Kobito Dispatching

Wie erschließt man sich Zusammenhänge eines unbekannten Terrains und wie kann man systematisch sein Verständnis für etwas Unerschlossenes verbessern? Die Antwort heißt KOBITO DISPATCHING! Aus dem Seminar Educational Change Management – Fokus Weblog von Helge Städtler geplaudert.

Kobito01

Assoziations– und Dissoziationstechniken sind für mich erst einmal seit meinen Lehrgängen zum NLP Busines Practitioner und NLP Busines Master an der Führungsakademie für den Mittelstand (früher Führungsakademie Oldenburg) nichts neues.
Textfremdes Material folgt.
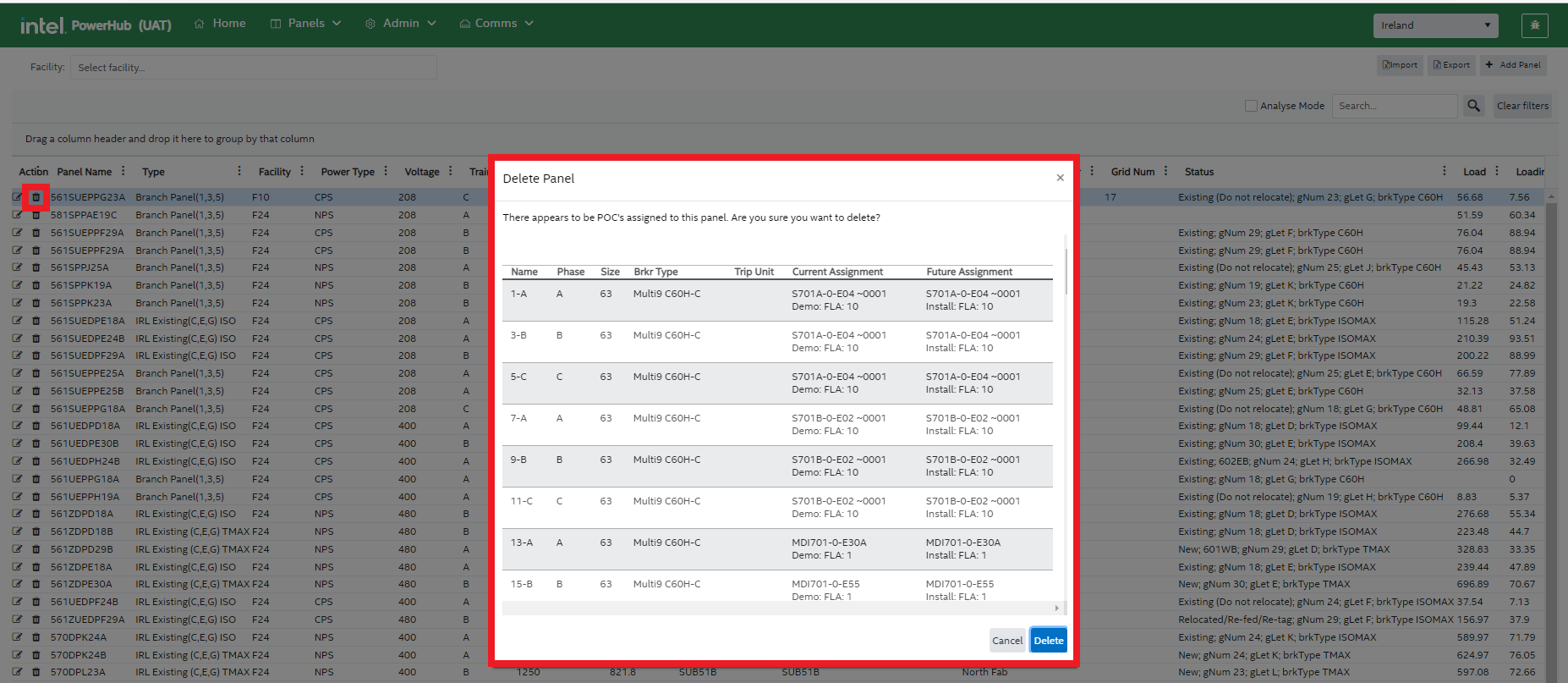
Task: Click the dialog's vertical scrollbar
Action: pyautogui.click(x=1066, y=271)
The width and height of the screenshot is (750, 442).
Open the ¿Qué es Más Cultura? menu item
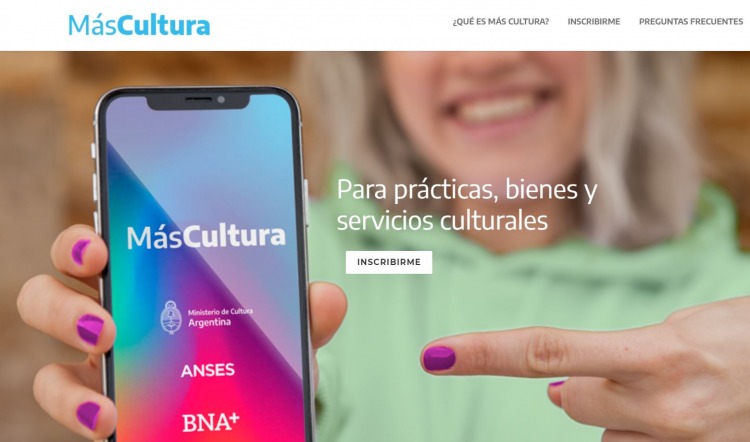(x=501, y=22)
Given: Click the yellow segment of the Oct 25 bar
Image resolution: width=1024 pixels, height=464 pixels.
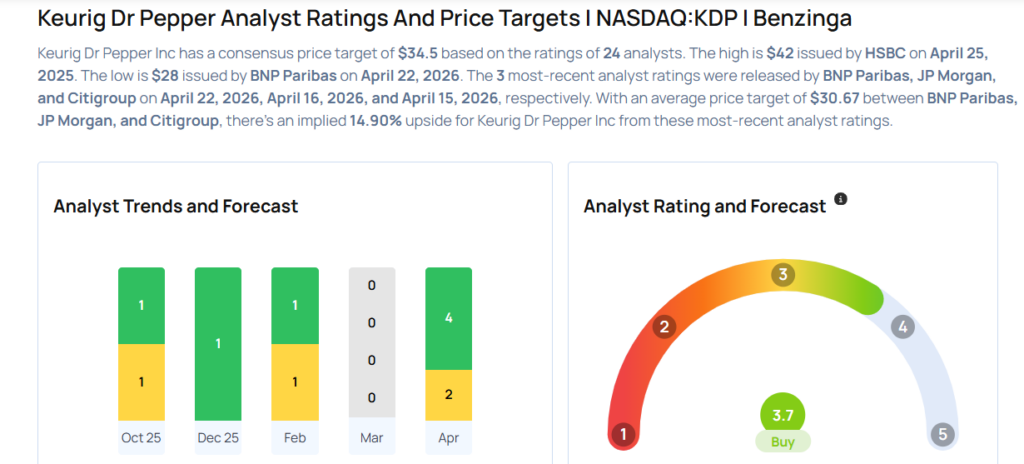Looking at the screenshot, I should pos(141,382).
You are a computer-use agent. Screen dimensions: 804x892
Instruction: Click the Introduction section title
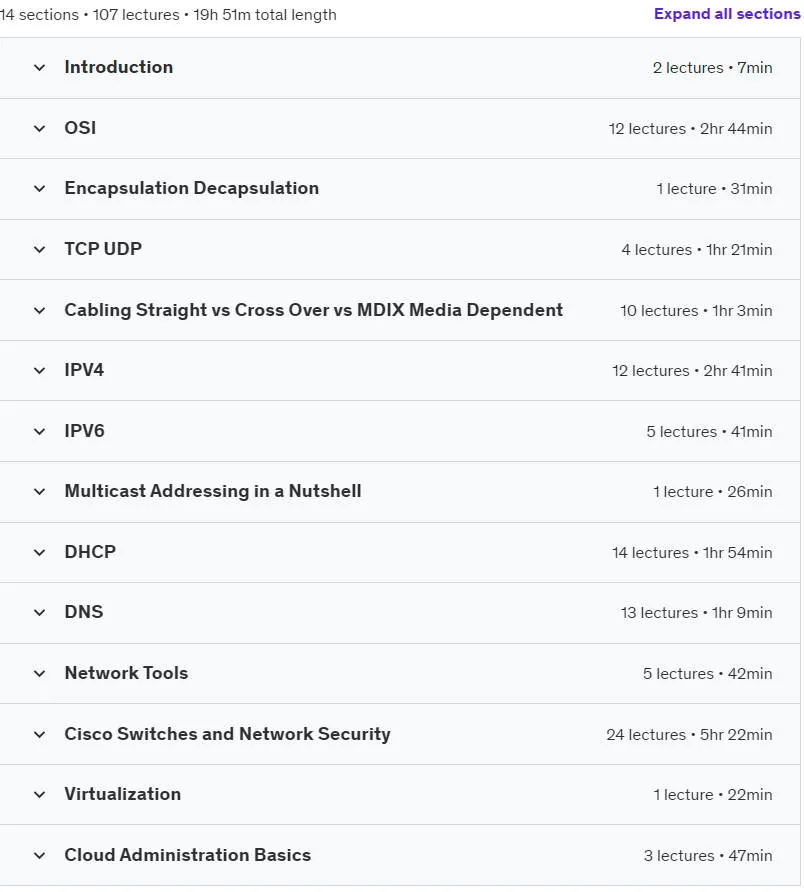pyautogui.click(x=118, y=67)
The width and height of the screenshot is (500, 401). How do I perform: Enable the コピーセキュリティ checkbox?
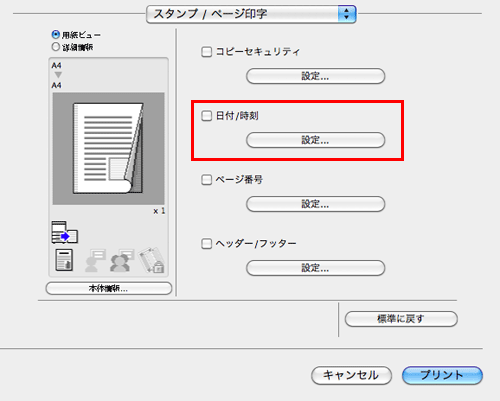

Aber das Kobito Dispatching von Prof. Yutaka Sayeki von der University of Tokyo hat etwas neues für mich. Man erdenkt sich eine kleine, sehr kleine, infinitesimal kleine Person (daher der Name Kobito – little People). Mit dieser Person kann ich gedanklich tun und lassen was ich will. Ich kann sie in realen Dingen, abstrakten Dingen, oder Personen eintauchen lassen. Und ich kann mit ihr in der Zeit umherspringen.

Was soll das ganze?

  • Das wichtigste ist der Perspektivenwechsel, somit schaffe ich es aus meinen Denkgewohnheiten spielerisch zu entfliehen. Dadurch erschließen sich mir nahezu unbegrenzte Möglichkeiten von Sichtweisen auf das gewählte Objekt.
  • Ich kann so gedanklich Prozesse oder Dinge erforschen und für mich in der Realität die „richtigen“ Fragen stellen.
  • Und für das Lernen wichtig: Durch den Akt der gedanklichen Reise bleiben Einzelheiten viel besser haften, als wenn ich nur versuche Sachen auswendig zu lernen.

Beispiel:

Ich möchte etwas über eine Schraube erfahren. Zuerst könnte ich mal es so versuchen. Dazu fallen mir spontan diese Dinge ein:

  • Es gibt Schrauben in verschiedenen Längen, Formen, Materialien. Für ganz bestimmte Einsatzzwecke.
  • Die Schrauben sind genormt.
  • Mit einer Schraube kann ich etwas verbinen oder einstellen.

Dem einen oder anderen fallen an diesem Punkt mit Sicherheit noch mehr Dinge zu Schrauben ein… Am besten man probiert diese Methode mit Dingen aus, die einem selber fremd sind. Ich bin überzeugt, dass überraschende Ergebnisse dabei herrauskommen.
Nun das gleiche Beispiel mit dem Kobito:

Zuerst schicke ich den Kobito auf eine Zeitreise zu markanten Punkten im Leben einer Schraube: Geburt, Eckpunkte in der Biografie, Tod)

  • Mein Kobito sieht, dass die Schraube aus einem ganz speziellen Stahl hergestellt wurde. Ich nenne den Stahl St 52 (alte Werkstoffbezeichung)
  • Das Material wird zu langen Stangen gewalzt. Von nun an springt mein kleiner Kobito auf solch eine Stange und beobachtet was weiter passiert.
  • Sie durchläuft mehrere Produktionsprozesse, welche? Hier kann ich nun geziehlt nachfragen.
  • Zum Schluss der „Geburt“ wird eine Schraube (mit meinem Kobito) mit vielen anderen Schrauben in eine kleine Schachtel verpackt.
  • Jetzt kann ich weiter meinen Kobito fragen, was als nächstes kommt oder ich mache einen Zeitsprung bis zur Montage der Schraube.
  • Die Schraube wird mit einen Phillips-Schraubendreher in eine mechanische Baugruppe von einen MICROPLEX-Drucker eingebaut.
  • usw…

Es sollte deutlich werden das ich die einzelnen Schritte mit der Kobito Dispatching Methode mit wesentlich mehr Submodalitäten beschrieben habe. Ich glaube gerade diese Art von Beschreibung hilft diesen Lernprozess gut zu behalten. Schülern könnte man die Aufgabe geben sich auf ein Elektron im elektrischen Stromkreis zu setzen oder auf ein Blutkörperchen im menschlichen Blutkreislauf. Das erinnert mich sofort an den Film: Die Reise ins Ich von Joe Dante.

Die Methode ist aber bei weitem nicht ausgereizt. Ich könnte mehrere Kobitos an verschiedenen Positionen und gar Zeiten verteilen, die untereinander kommunizieren.